Late Thursday night, Republicans in the Senate derailed a bill, passed the day before by the House, to loan $15 billion to the Detroit Three. The Senate vote was 52 to 35, with 10 Republicans joining 40 Democrats and two Independents in favor.
Sen. Bob Corker, R-TN, after the talks collapsed late Thursday said, "We are three words away," from a deal.
Those words? Most likely, "United Auto Workers."
Republicans are demanding that the UAW accept, in 2009, pay scales, benefits and work rules equal to those of workers in transplant import factories. The union said they will accept all of them, but in 2011, when their current contracts with the Detroit Three, and many supplier companies, expire.
But the "wage parity" question of UAW workers compared to those in transplant factories is not as cut-and-dried as Republican senators may think. There is little in the way of wage and benefit parity among the transplants themselves. And in recent years, industry journal Automotive News reports today, the overseas-based automakers have been pushing wages lower.
These so-called transplant factories, ranging from Hyundai to Honda to BMW to Nissan to Mercedes-Benz and more, are almost all located in Southeast states, many of them with "right to work" labor laws aimed at union-busting and represented by Republican members of Congress and the Senate.
Republicans seem to be looking to score a rare political trifecta:
- First, they've already gotten a pound of flesh from their own failed and disliked president by forcing him to publicly side with the Democrats;
- Second, they see a chance to finally destroy the UAW;
- Third, they're hoping to appear as if they're just sticking-up for their own deeply-held conservative American beliefs.
For example, Senator Mitch McConnell of Kentucky, the Republican leader, trotted-out some of the old bromides, saying Thursday that "a government big enough to give us everything we want is a government big enough to take everything we have."
I can almost hear America's children tonight, "Please check under the bed, daddy, for those UAWs!"
Didn't these Senators take note of the recent election? The vote against hate, political in-fighting and name-calling? The loss of several of their buddies? They're probably betting that their constituents didn't notice. Maybe these representatives have -- once more since Election Day -- outsmarted themselves.

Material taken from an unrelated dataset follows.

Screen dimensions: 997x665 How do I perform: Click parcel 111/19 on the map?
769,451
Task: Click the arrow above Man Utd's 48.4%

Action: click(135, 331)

Thursday, one of the Republican senators opposing the loans, said, "The Republicans are trying to save the industry, and the Democrats are trying to save the union."

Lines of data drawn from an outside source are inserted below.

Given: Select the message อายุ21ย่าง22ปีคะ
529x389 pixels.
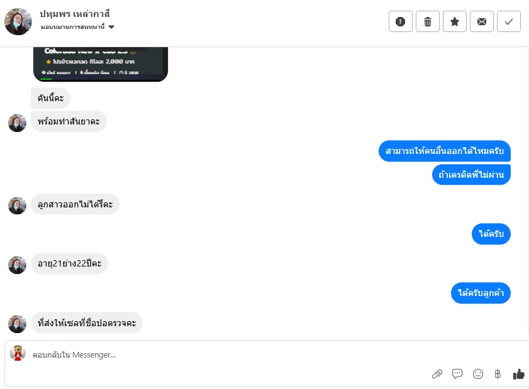Looking at the screenshot, I should point(69,263).
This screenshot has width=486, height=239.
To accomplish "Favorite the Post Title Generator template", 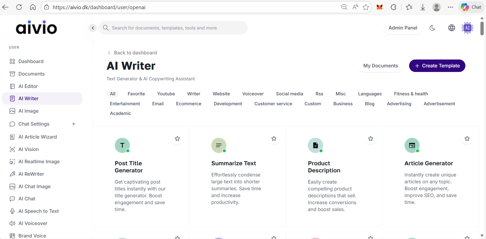I will click(177, 139).
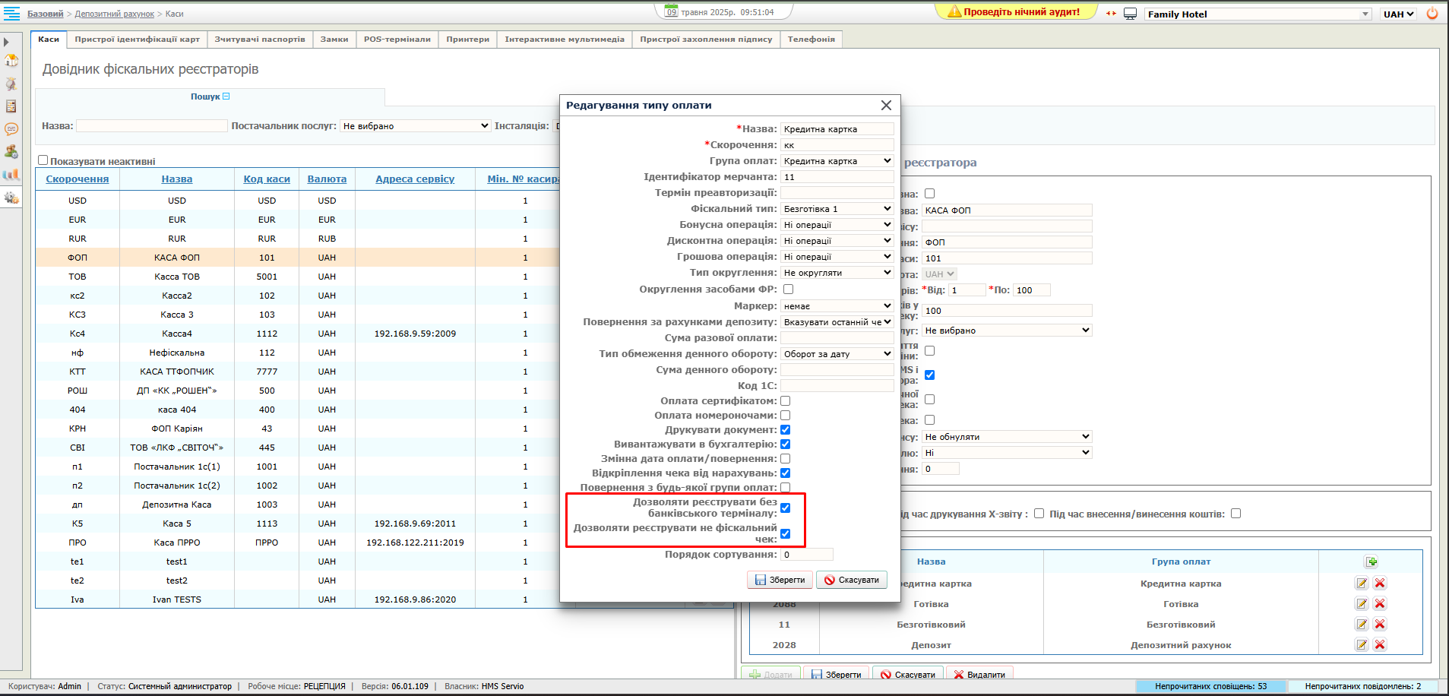
Task: Delete the Депозит payment type row
Action: pyautogui.click(x=1380, y=645)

Senate Majority Leader Harry Reid said he dreads what will happen on Wall Street today, Friday. "It's not going to be a pretty sight,'' he said, that this means "a very, very bad Christmas" for many Americans.
Japan's Nikkei dropped 6% when the bad news hit the market in Tokyo about noon Friday.

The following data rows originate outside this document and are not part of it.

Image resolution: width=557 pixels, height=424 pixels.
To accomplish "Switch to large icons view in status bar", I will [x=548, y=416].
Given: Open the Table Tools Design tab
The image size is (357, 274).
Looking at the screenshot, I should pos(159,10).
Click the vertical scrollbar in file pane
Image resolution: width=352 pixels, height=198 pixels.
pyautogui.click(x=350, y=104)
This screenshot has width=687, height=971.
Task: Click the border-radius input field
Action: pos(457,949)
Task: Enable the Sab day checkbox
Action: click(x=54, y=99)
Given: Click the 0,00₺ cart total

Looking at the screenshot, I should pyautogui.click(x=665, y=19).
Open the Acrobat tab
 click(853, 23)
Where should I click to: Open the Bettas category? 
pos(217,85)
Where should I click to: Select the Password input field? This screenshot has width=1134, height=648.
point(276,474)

Immediately after the Senate vote, the administration was already coming under pressure to act on its own to prop up GM and Chrysler, an idea that administration officials have resisted for weeks. Some say the Federal Reserve may have no choice but to prevent the automakers from bankruptcy proceedings that could have ruinous ripple effects.
In China last week, Treasury Secretary Henry Paulson told reporters that a failure of a major auto company "would not be a good thing" amid current economic distress and said he hoped Congress would "prove successful in addressing this issue."
After the vote Thursday, a Treasury spokeswoman said that Paulson's position was unchanged, and reiterated that the $700 billion TARP (troubled asset relief program) fund should be used exclusively to help the financial sector.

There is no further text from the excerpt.